Re:Why would the Algorithm break? (Score:2, Informative)
In practice, algorithms are generally programming language independent *within the set of imperative languages*. They are almost always written as a series of steps. And that's why they don't apply directly to functional languages.
I just checked Knuth's definition, and he lists: finiteness, definiteness, input, output and effectiveness as the requirements for an algorithm. All of these translate with more or less effort into the functional programming landscape.
As an example, I have seen the quicksort algorithm written something like:
sort(l) =
if l == [] then []
else with (lowers, equals, highers) = partition(l) in
sort(lowers) + equals + sort(highers)
(The original was in Haskell which as you can see I am no longer proficient in.)
So I think I agree that "all your algorithms will break" is exaggeration.
Re:it's always a good time to try functional (Score:5, Informative)

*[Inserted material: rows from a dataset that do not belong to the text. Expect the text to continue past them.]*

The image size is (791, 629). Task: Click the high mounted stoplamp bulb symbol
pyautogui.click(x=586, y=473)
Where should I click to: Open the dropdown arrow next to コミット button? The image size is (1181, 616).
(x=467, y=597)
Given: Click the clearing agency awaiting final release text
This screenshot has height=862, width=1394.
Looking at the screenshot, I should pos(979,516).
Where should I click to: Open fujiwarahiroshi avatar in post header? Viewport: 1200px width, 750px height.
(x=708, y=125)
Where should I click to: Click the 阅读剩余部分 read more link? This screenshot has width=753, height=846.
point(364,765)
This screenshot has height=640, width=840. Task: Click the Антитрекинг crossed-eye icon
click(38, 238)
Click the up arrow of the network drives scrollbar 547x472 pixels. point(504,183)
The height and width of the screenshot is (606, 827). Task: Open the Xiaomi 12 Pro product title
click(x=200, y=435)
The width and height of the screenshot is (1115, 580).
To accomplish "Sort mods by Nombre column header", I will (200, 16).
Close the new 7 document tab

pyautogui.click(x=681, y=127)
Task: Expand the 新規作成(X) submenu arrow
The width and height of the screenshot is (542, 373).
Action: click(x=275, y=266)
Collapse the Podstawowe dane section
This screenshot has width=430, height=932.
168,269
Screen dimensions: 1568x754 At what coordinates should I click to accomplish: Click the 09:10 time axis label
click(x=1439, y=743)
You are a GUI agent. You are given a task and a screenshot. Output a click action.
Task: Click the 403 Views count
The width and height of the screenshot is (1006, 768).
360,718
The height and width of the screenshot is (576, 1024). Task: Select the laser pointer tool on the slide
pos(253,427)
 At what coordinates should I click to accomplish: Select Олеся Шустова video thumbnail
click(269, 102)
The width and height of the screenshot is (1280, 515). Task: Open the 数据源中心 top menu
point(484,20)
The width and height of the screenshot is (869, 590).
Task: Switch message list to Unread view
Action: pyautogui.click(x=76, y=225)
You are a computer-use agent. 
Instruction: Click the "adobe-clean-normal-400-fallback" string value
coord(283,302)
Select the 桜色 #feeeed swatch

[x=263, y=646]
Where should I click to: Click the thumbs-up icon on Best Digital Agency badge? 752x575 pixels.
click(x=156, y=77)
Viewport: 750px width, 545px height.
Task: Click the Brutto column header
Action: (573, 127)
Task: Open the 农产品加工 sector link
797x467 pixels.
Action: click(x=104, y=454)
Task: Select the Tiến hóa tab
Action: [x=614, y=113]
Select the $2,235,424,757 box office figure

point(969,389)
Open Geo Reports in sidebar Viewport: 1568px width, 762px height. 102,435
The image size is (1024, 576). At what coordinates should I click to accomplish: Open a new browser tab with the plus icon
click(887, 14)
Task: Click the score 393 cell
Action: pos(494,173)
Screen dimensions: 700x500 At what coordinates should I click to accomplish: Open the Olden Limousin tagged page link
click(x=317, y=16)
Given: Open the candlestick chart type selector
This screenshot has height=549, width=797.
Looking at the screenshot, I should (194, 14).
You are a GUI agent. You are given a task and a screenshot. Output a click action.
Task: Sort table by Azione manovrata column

Python for example seems good for fp
Last time I heard this, I checked, and the python developers were refusing to commit tail-recursion optimisation patches because it 'made debugging too hard'. Since most functional algorithms are tail-recursive, you will blow your stack very quickly without this. It's even in GCC, meaning that C is better suited to functional programming than Python.
Suggested reading. (Score:5, Informative)
I've recently gotten into FP. I started with Erlang and then branched into ML and Haskell. In case you're interested, here are the best books I've encountered for each language:
Programming Erlang [amazon.com]
Programming Haskell [amazon.com]
ML for the Working Programmer [amazon.com]
Also, I'd definitely recommend starting with Erlang, because the Programming Erlang book made for a very easy introduction to functional programming.
Re:Why would the Algorithm break? (Score:3, Informative)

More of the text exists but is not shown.